ГЛАВА 19

Не сомневаюсь, окажись на моём месте большинство моих знакомых, они предавались бы размышлениям весь вечер, но так ничего и не придумали бы, но Вустеры тем и отличаются от других, что сразу ухватывают суть дела, поэтому не прошло и десяти минут, как в моей голове созрел шикарный план. К гадалке не ходи, чтобы всё уладить в лучшем виде, надо было поговорить с Анжелой начистоту. Неприятности начались в тот момент, когда из-за своего ослиного упрямства она сказала «да» вместо «нет» загулявшему придурку в лихорадочном состоянии и согласилась пойти с ним по жизни рука об руку. Я не стал тянуть кота за хвост, разыскал свою кузину в беседке, где она отдыхала в одиночестве, и уселся с ней рядом.

— Анжела, — произнёс я строгим, суровым голосом (да и как можно было говорить с ней иначе?). — Всё это чушь.

Она словно очнулась от каких-то своих мыслей и вопросительно на меня посмотрела.

— Извини, Берти, я не расслышала. Ты говорил чушь?

— Я не говорил чушь.

— Прости, пожалуйста, мне послышалось, ты сказал чушь.

— Неужели я стал бы специально тебя искать, чтобы говорить чушь?

— Конечно, стал бы.

Я решил с ней не препираться и зайти, если вы меня понимаете, с другой стороны.
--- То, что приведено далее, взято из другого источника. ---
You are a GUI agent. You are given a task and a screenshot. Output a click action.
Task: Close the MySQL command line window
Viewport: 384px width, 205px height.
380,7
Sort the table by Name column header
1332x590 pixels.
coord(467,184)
— Я только что видел Тяпу.

— Да?

— И Гусика Финк-Ноттля.

— Да ну?

— Насколько я понял, ты только что обручилась с последним.

— Правильно понял.

— Потому я и сказал, что всё это чепуха. Не может такого быть, чтобы ты любила Гусика.

— Это ещё почему?

— Потому, что такого быть не может.

Я имею в виду, само собой, не могла она любить Гусика. Бред, да и только. Никто не мог любить придурковатую особу Гусика Финк-Ноттля, кроме такой же придурковатой особы Медлин Бассет. Однозначно. Гусик, конечно, был прекрасным парнем — любезным, обходительным, вежливым, и, если б у вас на руках вдруг оказался больной тритон, он всегда подсказал бы, что надо сделать до прихода доктора, — но вряд ли нормальная девушка согласилась бы стоять с ним рядом, слушая марш Мендельсона. Я ни секунды не сомневался, что начни вы тыкать в лондонских девиц пальцами наугад, вам не удалось бы ни одну из них отвести под венец с Огастесом Финк-Ноттлем, если предварительно вы не дали бы ей наркоз.
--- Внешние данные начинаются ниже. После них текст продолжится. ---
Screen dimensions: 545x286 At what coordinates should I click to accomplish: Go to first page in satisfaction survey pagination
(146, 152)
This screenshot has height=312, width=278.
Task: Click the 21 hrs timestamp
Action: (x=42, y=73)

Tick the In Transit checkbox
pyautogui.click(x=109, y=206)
Примерно в тех же выражениях я высказал свои мысли Анжеле, и она вынуждена была признать, что я прав.

— Ну, хорошо, бог с тобой. Допустим, я его не люблю.

— Но тогда для чего, пропади всё пропадом, ты согласилась на его предложение?

— Для смеха.

— Для смеха?

— Вот именно. И я повеселилась от души. Видел бы ты Тяпину физиономию, когда я сообщила ему о помолвке.

Внезапно меня осенило.

— Ха! Это был жест.

— Что?

— Ты обручилась с Гусиком, чтобы досадить Тяпе?

— Да.

— Ну вот, я и говорю. С твоей стороны это был жест.
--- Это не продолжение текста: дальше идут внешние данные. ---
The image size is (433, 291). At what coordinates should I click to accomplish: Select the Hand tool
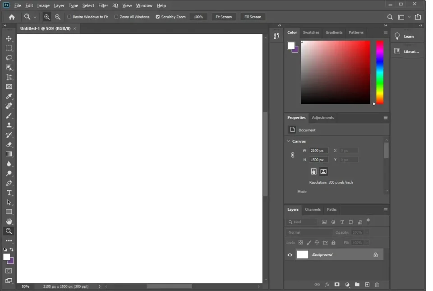tap(9, 222)
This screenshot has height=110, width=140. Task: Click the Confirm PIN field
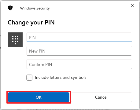79,64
— Ну, можно и так сказать.

— И я скажу тебе кое-что ещё, чтоб ты знала. Этот твой жест — низкий, подлый трюк, иначе не назовёшь. Мне стыдно за тебя, юная леди.

— Не понимаю, чего ты разбушевался?

Я презрительно скривил нижнюю губу.

— И не поймёшь, потому что женщина. Все вы одинаковы. Слабый пол! Сделаете пакость, а потом мило улыбаетесь, да ещё задираете нос, что напакостили. Вспомни Далилу и Самсона.

— Вот интересно, откуда ты знаешь про Далилу и Самсона?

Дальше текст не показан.